Pull every line containing "column" from the data.

═══ Task inputs ═══

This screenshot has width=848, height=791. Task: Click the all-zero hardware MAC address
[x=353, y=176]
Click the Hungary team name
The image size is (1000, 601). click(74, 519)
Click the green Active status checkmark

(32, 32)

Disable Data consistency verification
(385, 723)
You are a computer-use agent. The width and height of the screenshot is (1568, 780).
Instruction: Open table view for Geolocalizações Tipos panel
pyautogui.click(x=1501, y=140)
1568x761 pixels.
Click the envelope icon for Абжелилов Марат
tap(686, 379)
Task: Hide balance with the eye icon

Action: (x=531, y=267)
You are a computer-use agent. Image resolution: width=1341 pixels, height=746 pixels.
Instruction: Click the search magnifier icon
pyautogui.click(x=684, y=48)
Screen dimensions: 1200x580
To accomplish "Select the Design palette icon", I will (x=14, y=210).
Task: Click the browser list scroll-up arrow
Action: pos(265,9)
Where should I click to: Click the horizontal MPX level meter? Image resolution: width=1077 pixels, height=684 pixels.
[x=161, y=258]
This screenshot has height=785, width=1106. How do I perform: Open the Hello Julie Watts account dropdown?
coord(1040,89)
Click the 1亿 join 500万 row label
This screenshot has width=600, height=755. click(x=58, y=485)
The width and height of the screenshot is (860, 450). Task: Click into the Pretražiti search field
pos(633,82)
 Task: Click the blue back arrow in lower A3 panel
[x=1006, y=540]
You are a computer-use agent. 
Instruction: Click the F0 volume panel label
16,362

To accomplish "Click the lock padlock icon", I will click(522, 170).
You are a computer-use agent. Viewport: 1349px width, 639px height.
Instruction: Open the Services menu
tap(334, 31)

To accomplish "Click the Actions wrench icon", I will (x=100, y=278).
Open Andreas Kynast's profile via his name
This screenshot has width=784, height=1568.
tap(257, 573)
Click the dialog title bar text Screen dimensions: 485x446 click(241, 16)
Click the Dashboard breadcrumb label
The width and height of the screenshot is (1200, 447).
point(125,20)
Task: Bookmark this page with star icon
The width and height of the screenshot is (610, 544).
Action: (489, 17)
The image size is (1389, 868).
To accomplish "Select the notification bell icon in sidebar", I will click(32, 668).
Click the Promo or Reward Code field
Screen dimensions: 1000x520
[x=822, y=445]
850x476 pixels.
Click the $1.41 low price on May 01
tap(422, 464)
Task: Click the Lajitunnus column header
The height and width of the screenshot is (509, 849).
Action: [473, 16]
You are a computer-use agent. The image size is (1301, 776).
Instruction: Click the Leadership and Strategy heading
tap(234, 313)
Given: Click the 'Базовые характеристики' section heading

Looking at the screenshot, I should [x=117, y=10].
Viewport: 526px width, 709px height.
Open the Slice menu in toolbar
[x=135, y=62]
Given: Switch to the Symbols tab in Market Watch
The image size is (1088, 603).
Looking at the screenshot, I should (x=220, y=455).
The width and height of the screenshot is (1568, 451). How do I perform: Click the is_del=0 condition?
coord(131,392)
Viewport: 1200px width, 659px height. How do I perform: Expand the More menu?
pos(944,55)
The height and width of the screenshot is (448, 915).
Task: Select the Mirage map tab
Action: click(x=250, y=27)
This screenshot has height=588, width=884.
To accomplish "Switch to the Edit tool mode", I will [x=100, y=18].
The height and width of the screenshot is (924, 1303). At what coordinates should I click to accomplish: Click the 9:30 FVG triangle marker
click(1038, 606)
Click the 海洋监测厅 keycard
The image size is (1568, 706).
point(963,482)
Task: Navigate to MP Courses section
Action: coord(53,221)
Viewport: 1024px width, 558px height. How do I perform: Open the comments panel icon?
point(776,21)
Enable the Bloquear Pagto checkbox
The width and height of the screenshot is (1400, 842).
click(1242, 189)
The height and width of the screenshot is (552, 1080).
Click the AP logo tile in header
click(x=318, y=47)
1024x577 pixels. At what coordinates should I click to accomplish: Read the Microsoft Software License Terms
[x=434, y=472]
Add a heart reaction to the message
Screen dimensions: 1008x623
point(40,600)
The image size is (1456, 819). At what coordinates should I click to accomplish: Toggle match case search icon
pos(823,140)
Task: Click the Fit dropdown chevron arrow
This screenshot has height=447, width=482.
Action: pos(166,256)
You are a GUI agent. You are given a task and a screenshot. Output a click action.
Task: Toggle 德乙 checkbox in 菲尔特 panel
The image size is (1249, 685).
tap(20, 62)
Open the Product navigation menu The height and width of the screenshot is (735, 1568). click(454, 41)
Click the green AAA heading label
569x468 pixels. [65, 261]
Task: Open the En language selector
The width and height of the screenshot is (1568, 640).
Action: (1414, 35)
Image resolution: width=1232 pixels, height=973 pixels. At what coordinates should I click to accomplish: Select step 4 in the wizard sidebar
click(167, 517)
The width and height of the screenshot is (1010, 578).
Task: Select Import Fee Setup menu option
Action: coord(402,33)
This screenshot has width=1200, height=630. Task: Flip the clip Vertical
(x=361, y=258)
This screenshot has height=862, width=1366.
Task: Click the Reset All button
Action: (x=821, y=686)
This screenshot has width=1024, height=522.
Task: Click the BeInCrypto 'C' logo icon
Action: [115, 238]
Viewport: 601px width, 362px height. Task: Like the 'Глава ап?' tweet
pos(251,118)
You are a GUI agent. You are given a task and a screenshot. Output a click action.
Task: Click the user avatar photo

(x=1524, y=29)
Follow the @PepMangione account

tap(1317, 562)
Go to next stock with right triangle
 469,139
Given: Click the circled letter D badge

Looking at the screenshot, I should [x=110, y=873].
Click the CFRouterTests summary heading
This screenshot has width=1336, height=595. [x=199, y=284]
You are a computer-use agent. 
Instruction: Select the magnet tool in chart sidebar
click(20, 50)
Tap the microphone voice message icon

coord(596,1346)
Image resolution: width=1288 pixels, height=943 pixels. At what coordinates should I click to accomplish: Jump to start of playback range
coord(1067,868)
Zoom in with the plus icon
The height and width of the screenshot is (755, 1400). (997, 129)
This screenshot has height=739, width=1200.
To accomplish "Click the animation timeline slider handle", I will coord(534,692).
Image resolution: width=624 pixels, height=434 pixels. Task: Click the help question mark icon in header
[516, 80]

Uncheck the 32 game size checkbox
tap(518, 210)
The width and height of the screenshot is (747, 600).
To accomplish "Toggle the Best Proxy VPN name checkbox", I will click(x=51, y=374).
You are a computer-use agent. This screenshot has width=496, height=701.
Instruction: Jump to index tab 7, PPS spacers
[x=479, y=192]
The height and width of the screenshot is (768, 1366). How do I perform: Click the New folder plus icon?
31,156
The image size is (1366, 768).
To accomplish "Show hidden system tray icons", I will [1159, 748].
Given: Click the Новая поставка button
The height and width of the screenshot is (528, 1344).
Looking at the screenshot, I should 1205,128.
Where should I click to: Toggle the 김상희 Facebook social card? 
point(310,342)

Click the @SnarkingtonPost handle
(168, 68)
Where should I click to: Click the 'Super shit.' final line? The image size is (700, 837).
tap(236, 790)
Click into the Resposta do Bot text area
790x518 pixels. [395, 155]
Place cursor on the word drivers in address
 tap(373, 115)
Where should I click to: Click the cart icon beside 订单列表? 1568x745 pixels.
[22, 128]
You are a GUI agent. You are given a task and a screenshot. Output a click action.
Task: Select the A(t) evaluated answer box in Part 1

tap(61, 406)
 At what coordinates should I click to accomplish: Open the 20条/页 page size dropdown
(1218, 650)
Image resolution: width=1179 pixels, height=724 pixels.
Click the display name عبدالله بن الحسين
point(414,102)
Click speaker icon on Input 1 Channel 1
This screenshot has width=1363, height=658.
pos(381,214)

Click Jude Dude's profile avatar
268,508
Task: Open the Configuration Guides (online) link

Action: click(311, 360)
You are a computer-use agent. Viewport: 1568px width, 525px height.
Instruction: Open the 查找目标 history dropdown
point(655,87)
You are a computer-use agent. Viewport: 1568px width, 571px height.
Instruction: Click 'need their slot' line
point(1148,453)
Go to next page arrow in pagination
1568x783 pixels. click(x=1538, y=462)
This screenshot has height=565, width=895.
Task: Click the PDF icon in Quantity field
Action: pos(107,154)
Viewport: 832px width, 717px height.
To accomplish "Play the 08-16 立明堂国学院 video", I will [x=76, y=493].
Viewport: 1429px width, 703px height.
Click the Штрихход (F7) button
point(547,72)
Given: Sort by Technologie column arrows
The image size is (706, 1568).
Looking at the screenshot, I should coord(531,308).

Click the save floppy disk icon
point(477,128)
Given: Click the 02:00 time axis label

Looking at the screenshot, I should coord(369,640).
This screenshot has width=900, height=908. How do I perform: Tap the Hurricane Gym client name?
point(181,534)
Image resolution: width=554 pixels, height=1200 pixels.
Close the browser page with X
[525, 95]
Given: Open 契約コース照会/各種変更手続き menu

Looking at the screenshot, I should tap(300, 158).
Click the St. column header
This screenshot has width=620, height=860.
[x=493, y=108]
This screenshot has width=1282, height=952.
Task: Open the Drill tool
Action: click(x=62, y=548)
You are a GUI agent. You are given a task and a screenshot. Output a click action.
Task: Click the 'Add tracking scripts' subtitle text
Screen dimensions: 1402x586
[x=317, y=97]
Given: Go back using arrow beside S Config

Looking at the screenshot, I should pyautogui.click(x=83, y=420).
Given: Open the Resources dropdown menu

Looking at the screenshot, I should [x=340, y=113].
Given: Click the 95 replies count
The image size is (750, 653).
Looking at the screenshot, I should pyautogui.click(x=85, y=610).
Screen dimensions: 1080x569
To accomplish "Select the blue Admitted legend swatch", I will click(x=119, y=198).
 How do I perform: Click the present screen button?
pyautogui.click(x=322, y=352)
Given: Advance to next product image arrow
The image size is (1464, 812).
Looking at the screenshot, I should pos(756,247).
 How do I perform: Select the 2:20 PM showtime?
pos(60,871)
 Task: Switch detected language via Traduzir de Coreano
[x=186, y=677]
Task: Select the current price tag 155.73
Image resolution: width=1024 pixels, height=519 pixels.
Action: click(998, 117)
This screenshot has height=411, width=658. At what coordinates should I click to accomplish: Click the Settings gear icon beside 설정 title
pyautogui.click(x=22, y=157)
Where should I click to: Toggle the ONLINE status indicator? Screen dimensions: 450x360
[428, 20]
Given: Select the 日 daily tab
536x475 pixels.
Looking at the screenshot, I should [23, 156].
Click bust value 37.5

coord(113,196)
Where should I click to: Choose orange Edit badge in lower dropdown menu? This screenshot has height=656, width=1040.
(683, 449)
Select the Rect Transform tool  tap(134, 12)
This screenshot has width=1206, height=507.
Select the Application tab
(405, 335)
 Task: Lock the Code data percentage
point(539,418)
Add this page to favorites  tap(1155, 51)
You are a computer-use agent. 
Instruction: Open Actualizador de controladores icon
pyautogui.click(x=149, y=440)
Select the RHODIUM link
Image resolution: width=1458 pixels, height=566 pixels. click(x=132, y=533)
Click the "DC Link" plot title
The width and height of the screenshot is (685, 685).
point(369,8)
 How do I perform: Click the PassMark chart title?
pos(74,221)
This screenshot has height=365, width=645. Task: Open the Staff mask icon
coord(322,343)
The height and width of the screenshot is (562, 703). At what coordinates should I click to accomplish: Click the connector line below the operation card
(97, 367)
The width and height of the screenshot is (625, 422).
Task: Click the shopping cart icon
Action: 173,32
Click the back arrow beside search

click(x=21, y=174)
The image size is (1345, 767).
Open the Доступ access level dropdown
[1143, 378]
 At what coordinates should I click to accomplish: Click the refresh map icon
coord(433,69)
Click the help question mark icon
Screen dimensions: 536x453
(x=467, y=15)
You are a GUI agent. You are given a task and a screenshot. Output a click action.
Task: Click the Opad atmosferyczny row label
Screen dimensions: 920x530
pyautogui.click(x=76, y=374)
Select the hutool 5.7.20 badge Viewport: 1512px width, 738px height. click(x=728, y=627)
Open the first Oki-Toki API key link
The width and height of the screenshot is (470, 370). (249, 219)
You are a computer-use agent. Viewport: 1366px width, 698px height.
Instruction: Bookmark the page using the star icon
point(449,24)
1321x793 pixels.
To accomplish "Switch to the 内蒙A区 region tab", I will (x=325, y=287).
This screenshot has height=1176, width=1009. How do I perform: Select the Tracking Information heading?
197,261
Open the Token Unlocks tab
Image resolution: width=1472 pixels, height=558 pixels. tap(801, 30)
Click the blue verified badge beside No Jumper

═══

◆ **Output**:
Task: Click the Lajitunnus column header
Given: Sort by Technologie column arrows
Click the St. column header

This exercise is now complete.